TERNI – Sweet Pampepato alla Bit di Milano. La prima edizione del festival interamente dedicato al dolce tipico di Terni che nel 2020 ha ricevuto la certificazione Igp, presentata lunedì mattina all’Allianz MiCo di Milano nel contesto della Borsa internazionale del Turismo. A raccontare la storia e il valore di quel “panetto” di bontà, l’assessore regionale Enrico Melasecche Germini, l’assessora comunale Michela Bordoni, il presidente della Camera di Commercio dell’Umbria Giorgio Mencaroni, il presidente di Confartigianato Mauro Franceschini, la presidente della Federazione alimentazione di Confartigianato Ivana Ferretti, l’amministratore di Sgp Grandi Eventi Stefano Pelliciardi.

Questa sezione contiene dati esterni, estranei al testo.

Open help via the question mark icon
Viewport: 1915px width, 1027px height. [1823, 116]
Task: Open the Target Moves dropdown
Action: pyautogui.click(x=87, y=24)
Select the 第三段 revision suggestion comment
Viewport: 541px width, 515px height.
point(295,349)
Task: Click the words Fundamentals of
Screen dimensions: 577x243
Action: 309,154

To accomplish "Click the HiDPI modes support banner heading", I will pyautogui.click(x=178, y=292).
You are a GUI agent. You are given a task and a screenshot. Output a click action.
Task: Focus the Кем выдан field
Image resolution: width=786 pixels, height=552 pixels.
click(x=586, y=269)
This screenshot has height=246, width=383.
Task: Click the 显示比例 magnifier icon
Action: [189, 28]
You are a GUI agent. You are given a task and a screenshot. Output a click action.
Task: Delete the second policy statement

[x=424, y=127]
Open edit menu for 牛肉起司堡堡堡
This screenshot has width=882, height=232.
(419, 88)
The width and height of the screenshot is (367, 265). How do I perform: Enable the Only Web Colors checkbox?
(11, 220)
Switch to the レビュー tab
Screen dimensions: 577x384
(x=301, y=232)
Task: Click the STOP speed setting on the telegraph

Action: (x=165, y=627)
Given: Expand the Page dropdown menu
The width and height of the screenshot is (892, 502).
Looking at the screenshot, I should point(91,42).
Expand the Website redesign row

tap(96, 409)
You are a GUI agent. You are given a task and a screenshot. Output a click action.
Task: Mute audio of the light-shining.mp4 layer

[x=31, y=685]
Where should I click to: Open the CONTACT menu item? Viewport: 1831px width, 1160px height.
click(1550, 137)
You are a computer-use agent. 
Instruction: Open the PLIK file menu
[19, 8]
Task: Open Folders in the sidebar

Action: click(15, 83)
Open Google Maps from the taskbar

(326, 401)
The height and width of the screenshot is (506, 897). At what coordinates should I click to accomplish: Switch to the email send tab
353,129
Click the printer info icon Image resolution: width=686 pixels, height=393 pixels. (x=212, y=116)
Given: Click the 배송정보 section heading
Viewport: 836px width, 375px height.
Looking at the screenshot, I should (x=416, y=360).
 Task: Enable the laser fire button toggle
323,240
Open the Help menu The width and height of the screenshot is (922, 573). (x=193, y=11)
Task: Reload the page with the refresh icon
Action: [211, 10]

«L’Umbria ha una tradizione incredibile nella gastronomia, non conosciuta fino ad oggi a livello nazionale – ha detto Melasecche- uno di il pampepato di Terni. Da quando Confartigianato ha deciso di promuoverlo sta avendo un successo sempre maggiore. Siamo qui alla Bit di Milano per continuare a promuoverlo, affinché possa diventare da un’idea, da un gusto, anche un prodotto che possa essere diffuso, come tanti altri prodotti di questo settore, per dare sviluppo a molti laboratori artigianali che a Terni lo producono». «Un dolce identitario – sottolinea l’assessora Bordoni – che, oltre al nostro San Valentino, trascinerà tutto il territorio in un ambito più ampio e internazionale».

Il festival, dal 22 al 24 novembre, sarà anche l’occasione per scoprire la ricchissima varietà di dolci della tradizione Umbra, non solo quello Igp. Per Mencaroni «un evento di straordinaria importanza cucito addosso ad un prodotto, ricordiamolo sempre, che ha raggiunto un grande risultato, quello dell’Igp». Altro risultato importante proprio il festival “Sweet Pampepto”. A Terni. «Una grande vetrina per la città – evidenzia Franceschini – e per le eccellenze di cui è espressione».
«Terni è una città conosciuta principalmente per l’acciaio ma anche per le chiese, le opere d’arte e le cascate delle Marmore – conclude Pelliciardi – ma con questa manifestazione vogliamo sottolineare come sia una delle poche città (sono 6 in tutto in Italia) che vanta un dolce Igp. Un prodotto che verrà celebrato nelle strade della città, un evento che viene fatto per la prima volta con un focus su questo dolce con l’obiettivo di creare un grande evento di marketing territoriale e promuovere anche la conoscenza del dolce verso il grande pubblico, oltre a far emergere Terni come una delle capitali della pasticceria nazionale. Sweet Pampepato non è un evento fieristico ma più culturale e di valorizzazione diretta del territorio che vuole avere un forte valore sociale e di promozione turistica per attirare turisti e visitatori dalle principali cittadine umbre e da tutto il territorio nazionale, in particolare dalla vicina Roma. Tra le attività più divertenti e coinvolgenti per il pubblico sarà il pubblico processo al Pampepato come dolce, scopriremo se sarà assolto o condannato, anche in comparazione ad altri prodotti simili italiani».